Problem to solve:
Once you have read the records, write them out again exactly.

Listed entries:
══════════

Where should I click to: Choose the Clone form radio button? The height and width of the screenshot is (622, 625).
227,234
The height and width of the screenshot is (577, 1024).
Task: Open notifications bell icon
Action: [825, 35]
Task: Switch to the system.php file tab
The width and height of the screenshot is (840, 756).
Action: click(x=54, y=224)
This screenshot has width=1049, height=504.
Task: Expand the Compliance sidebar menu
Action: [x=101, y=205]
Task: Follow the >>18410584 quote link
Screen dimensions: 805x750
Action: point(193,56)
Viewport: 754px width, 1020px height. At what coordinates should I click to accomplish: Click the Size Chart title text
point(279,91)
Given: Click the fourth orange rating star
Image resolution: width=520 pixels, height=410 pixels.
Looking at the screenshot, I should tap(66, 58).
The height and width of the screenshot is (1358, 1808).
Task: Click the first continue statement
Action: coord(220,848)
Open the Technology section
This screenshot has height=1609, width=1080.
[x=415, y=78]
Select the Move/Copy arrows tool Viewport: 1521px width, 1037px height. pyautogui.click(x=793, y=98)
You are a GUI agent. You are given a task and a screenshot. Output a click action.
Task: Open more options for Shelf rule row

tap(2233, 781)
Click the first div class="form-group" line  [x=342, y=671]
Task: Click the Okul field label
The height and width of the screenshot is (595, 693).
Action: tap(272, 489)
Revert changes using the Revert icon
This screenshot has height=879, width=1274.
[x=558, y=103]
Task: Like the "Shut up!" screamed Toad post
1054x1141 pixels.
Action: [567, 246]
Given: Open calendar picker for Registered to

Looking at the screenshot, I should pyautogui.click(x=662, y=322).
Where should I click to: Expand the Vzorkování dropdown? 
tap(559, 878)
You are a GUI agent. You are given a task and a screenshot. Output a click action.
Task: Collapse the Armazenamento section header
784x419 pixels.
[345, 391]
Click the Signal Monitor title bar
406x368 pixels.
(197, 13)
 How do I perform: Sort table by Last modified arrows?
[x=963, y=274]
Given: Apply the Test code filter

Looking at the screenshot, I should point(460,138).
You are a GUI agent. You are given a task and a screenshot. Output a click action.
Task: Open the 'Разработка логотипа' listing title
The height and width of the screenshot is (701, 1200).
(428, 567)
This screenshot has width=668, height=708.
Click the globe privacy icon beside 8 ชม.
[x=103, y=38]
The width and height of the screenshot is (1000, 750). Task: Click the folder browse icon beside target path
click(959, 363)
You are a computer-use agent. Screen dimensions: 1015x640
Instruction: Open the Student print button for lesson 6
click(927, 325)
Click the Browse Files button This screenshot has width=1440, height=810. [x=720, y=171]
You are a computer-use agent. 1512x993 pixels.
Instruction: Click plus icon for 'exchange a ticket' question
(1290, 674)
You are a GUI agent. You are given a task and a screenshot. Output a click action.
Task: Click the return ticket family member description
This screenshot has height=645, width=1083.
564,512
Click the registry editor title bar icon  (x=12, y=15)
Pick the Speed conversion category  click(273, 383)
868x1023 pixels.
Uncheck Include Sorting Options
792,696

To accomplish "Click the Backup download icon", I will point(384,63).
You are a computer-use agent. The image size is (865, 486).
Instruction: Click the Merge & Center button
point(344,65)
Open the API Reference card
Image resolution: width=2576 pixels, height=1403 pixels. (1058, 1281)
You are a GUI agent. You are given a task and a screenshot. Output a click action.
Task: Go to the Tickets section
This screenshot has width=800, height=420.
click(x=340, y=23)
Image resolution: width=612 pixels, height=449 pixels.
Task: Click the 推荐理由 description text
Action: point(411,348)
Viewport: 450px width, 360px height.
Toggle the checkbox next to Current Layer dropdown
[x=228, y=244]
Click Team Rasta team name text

══════════

Output:
Where should I click to: Choose the Clone form radio button? The height and width of the screenshot is (622, 625).
227,234
The height and width of the screenshot is (577, 1024).
Task: Open notifications bell icon
Action: [825, 35]
Task: Switch to the system.php file tab
The width and height of the screenshot is (840, 756).
Action: click(x=54, y=224)
This screenshot has width=1049, height=504.
Task: Expand the Compliance sidebar menu
Action: [x=101, y=205]
Task: Follow the >>18410584 quote link
Screen dimensions: 805x750
Action: point(193,56)
Viewport: 754px width, 1020px height. At what coordinates should I click to accomplish: Click the Size Chart title text
point(279,91)
Given: Click the fourth orange rating star
Image resolution: width=520 pixels, height=410 pixels.
Looking at the screenshot, I should tap(66, 58).
The height and width of the screenshot is (1358, 1808).
Task: Click the first continue statement
Action: coord(220,848)
Open the Technology section
This screenshot has height=1609, width=1080.
[x=415, y=78]
Select the Move/Copy arrows tool Viewport: 1521px width, 1037px height. pyautogui.click(x=793, y=98)
You are a GUI agent. You are given a task and a screenshot. Output a click action.
Task: Open more options for Shelf rule row

tap(2233, 781)
Click the first div class="form-group" line  [x=342, y=671]
Task: Click the Okul field label
The height and width of the screenshot is (595, 693).
Action: tap(272, 489)
Revert changes using the Revert icon
This screenshot has height=879, width=1274.
[x=558, y=103]
Task: Like the "Shut up!" screamed Toad post
1054x1141 pixels.
Action: [567, 246]
Given: Open calendar picker for Registered to

Looking at the screenshot, I should pyautogui.click(x=662, y=322).
Where should I click to: Expand the Vzorkování dropdown? 
tap(559, 878)
You are a GUI agent. You are given a task and a screenshot. Output a click action.
Task: Collapse the Armazenamento section header
784x419 pixels.
[345, 391]
Click the Signal Monitor title bar
406x368 pixels.
(197, 13)
 How do I perform: Sort table by Last modified arrows?
[x=963, y=274]
Given: Apply the Test code filter

Looking at the screenshot, I should point(460,138).
You are a GUI agent. You are given a task and a screenshot. Output a click action.
Task: Open the 'Разработка логотипа' listing title
The height and width of the screenshot is (701, 1200).
(428, 567)
This screenshot has width=668, height=708.
Click the globe privacy icon beside 8 ชม.
[x=103, y=38]
The width and height of the screenshot is (1000, 750). Task: Click the folder browse icon beside target path
click(959, 363)
You are a computer-use agent. Screen dimensions: 1015x640
Instruction: Open the Student print button for lesson 6
click(927, 325)
Click the Browse Files button This screenshot has width=1440, height=810. [x=720, y=171]
You are a computer-use agent. 1512x993 pixels.
Instruction: Click plus icon for 'exchange a ticket' question
(1290, 674)
You are a GUI agent. You are given a task and a screenshot. Output a click action.
Task: Click the return ticket family member description
This screenshot has height=645, width=1083.
564,512
Click the registry editor title bar icon  (x=12, y=15)
Pick the Speed conversion category  click(273, 383)
868x1023 pixels.
Uncheck Include Sorting Options
792,696

To accomplish "Click the Backup download icon", I will point(384,63).
You are a computer-use agent. The image size is (865, 486).
Instruction: Click the Merge & Center button
point(344,65)
Open the API Reference card
Image resolution: width=2576 pixels, height=1403 pixels. (1058, 1281)
You are a GUI agent. You are given a task and a screenshot. Output a click action.
Task: Go to the Tickets section
This screenshot has width=800, height=420.
click(x=340, y=23)
Image resolution: width=612 pixels, height=449 pixels.
Task: Click the 推荐理由 description text
Action: point(411,348)
Viewport: 450px width, 360px height.
Toggle the checkbox next to Current Layer dropdown
[x=228, y=244]
Click Team Rasta team name text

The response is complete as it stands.